This is my router. It is my link to all things "internetty." We had a talk this morning, wherein I chastised it for its fickle nature and irresponsible attitude. Some days it lives up to its full potential. I can sit in any room of the house - even wander out to the porch or patio - and get excellent service. On other days, if I wander just several feet away from its home base, it provides absolutely no internet service whatsoever. I reminded it of the utter inconvenience of settling myself nicely on the comfy sofa in the living room (only two rooms away mind you) only to find I can't look at a single blog, send one comment or check on my FB friends.
It sat quietly in its spot while I showered it with criticism - the little green light staring back at me. When I had finished and was turning to leave, I heard it say (honestly), "I'm using all the power I have at my disposal. It just isn't enough to get the job done sometimes. What about you? You have infinite power that you very often don't take advantage of. What about that....huh?"
There it sat, green light staring right at my heart, and I knew I had been bested. If I want more power in a router, I will simply have to go out and buy a more powerful one. This little guy is doing the best it can.
Whereas, I have been given the gift of all the power I could ever possibly need. It was given to me the day I invited Jesus into my heart:
"And I will ask the Father, and He will give you another Helper, that He may be with you forever."

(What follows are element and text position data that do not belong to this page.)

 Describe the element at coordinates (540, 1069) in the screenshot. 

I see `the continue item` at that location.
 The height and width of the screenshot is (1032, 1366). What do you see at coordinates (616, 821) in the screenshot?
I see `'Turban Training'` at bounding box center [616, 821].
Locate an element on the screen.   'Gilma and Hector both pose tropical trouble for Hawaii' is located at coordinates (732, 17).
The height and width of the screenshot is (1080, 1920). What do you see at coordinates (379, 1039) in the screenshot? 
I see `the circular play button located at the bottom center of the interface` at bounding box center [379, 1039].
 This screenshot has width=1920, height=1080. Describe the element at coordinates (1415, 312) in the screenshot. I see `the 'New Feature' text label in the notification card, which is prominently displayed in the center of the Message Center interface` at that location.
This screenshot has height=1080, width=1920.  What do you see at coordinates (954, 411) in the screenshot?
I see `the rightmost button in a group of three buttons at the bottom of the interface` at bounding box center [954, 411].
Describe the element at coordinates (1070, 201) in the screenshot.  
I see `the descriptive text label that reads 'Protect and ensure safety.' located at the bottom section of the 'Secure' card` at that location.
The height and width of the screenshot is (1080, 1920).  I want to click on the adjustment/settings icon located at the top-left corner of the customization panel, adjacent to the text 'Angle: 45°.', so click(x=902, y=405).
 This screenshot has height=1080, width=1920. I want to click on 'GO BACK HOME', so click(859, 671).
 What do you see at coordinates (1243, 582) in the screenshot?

This Helper, this Holy Spirit, fills me with everything I need to live this one life I have been given. Far too often I try to go it alone, trying to manage things in my own strength. I heard someone say once that we have been given all we need of the Holy Spirit, but too often we don't give Him all of us. He yearns to fill us full to overflowing, and I settle for a thimble-full and wonder why there is no victory in my life.
In these days, my heart yearns for truth and the courage to stand strong in the face of things I never thought would come. I need my heart filled daily, hourly, moment by moment. All I need to do is yield.